--- SUPPLIED TEXT ---

Once formulated, the foreign policy of a country is implemented with the help of several tools available in the tool kit of the foreign office.
This article explains those instruments namely Diplomacy, Economic Diplomacy, Use/Threat of Military Force, Soft Power, and Alliance Building
Once formulated, the foreign policy of a country is implemented with the help of one or more of the following tools available in the tool kit of the foreign office
- Economic Diplomacy: Aid, Trade & Sanctions
- Use/Threat of Military Force
- Soft Power
- Alliance Building
Diplomacy is the act of dealing with other nations, usually through negotiations and discussions. It involves meetings between political leaders, sending diplomatic messages, and making public statements about the relationship between countries. Diplomacy is as old as international relations. The Amarna letters written between the Pharaohs of the 18th Dynasty of Egypt and the Amurru rulers of Cannan during the 14th century BCE are one of the oldest diplomatic writings. Ottoman, Byzantine, Chinese, and Roman empires had diplomatic missions. India with its numerous princely states has a rich history of diplomacy. These can be called the predecessors of modern-day diplomatic missions and relations, but there were no defined laws governing diplomats, missions, and mission objectives.
In Europe, early modern diplomacy’s origins are often traced back to Italy in the early renaissance period. The first embassies as we know them were established in the 13th century. The state of Milan in Northern Italy played a leading role in spreading diplomacy through diplomatic missions. Venice and Tuscany were vital, flourishing centers of diplomacy from the 14th century onward. It was in Italy that most of the modern concepts of diplomacy arose. Niccolo Machiavelli’s “The Prince” is the first book that covers the issue of diplomacy. In fact, Machiavelli is considered the founder of modern political science in which diplomacy plays an integral role. Milan was the first state to send a representative to the court of France in 1455, marking the written history of diplomacy.
Most diplomacy occurs behind the scenes as officials hold secret negotiations or meet privately to discuss key issues. Depending on the relative power of a country and the need of the time, states generally pursue diplomacy in one of the three ways:
- Unilaterally: The state acts alone, without the assistance or consent of any other state.
- Bilaterally: The state works in conjunction with another state.

---

OBJECTIVE | Duplicate the stretch of the foreign policy text from "Most diplomacy occurs" through "with another state.", keeping every word unchanged. The lines that come next have no connection to the foreign policy text.

--- AVAILABLE DATA ---

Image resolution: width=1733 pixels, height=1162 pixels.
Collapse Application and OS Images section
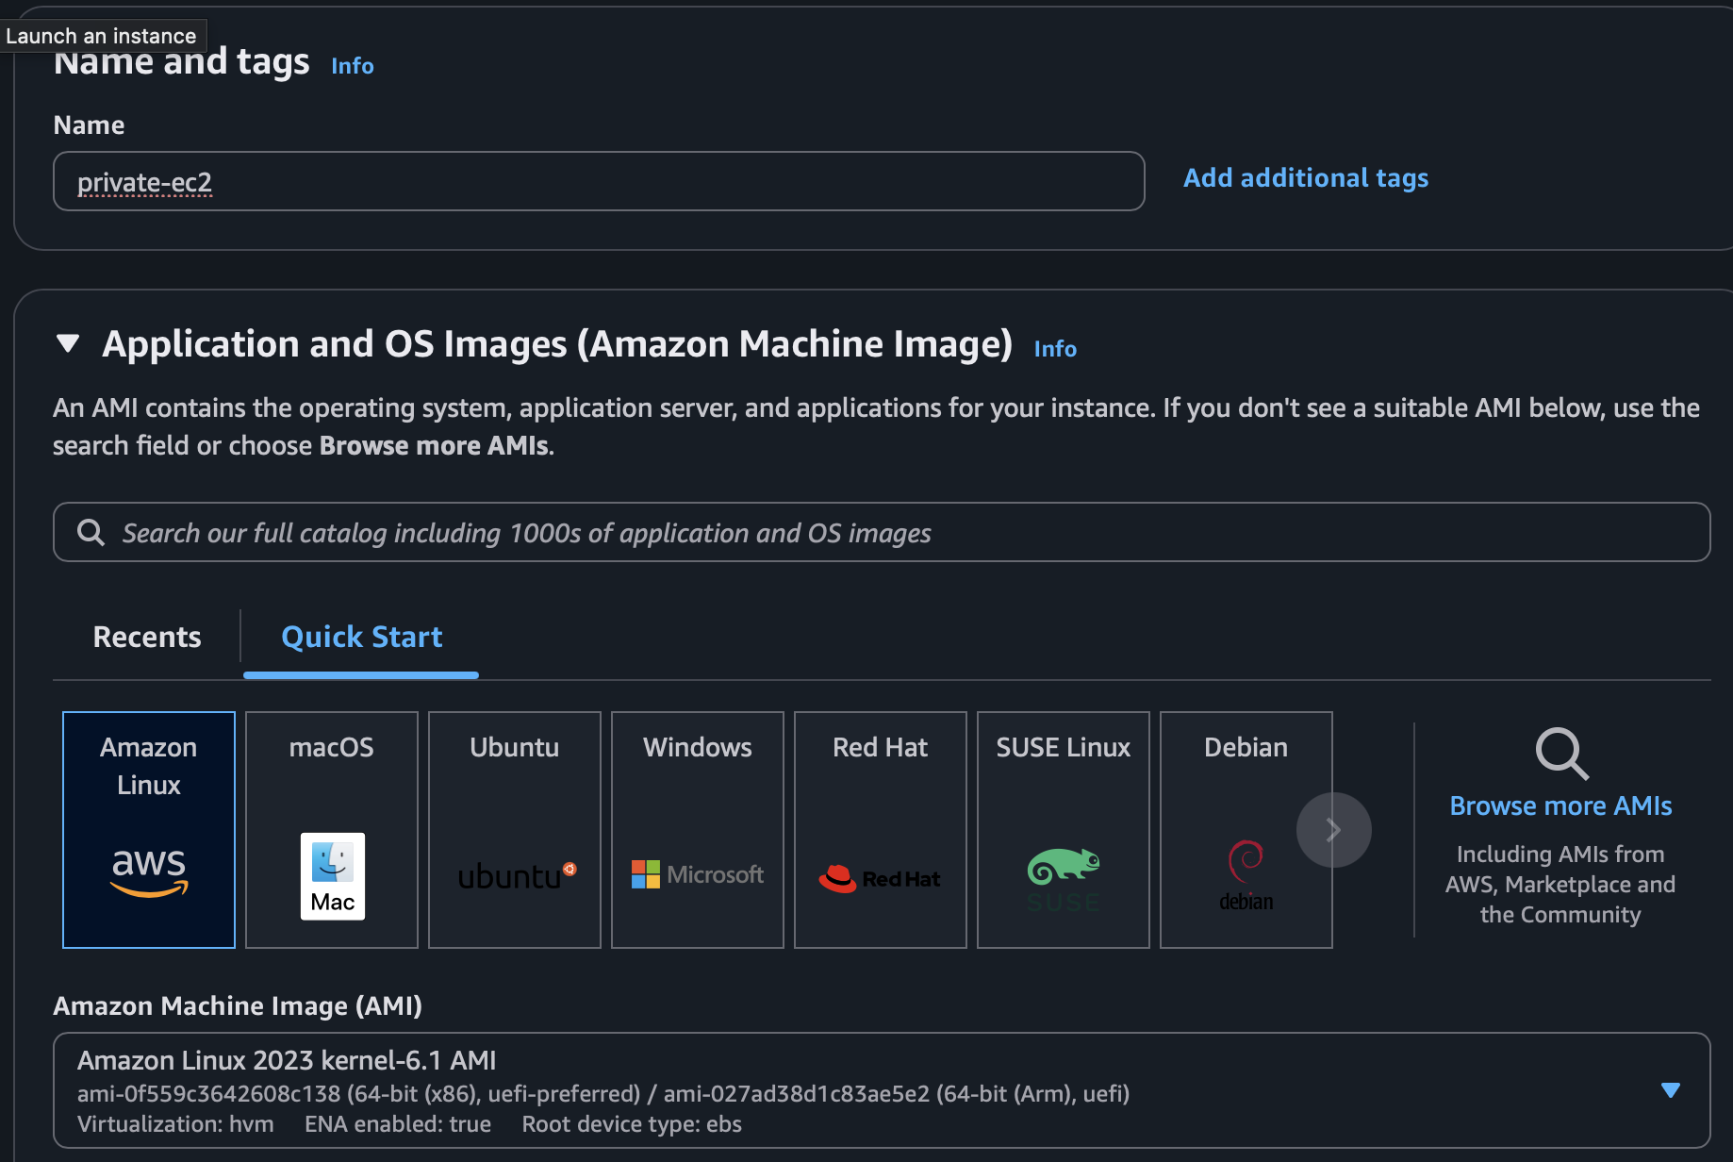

---

RESULT FOR THIS TASK |
Most diplomacy occurs behind the scenes as officials hold secret negotiations or meet privately to discuss key issues. Depending on the relative power of a country and the need of the time, states generally pursue diplomacy in one of the three ways:
- Unilaterally: The state acts alone, without the assistance or consent of any other state.
- Bilaterally: The state works in conjunction with another state.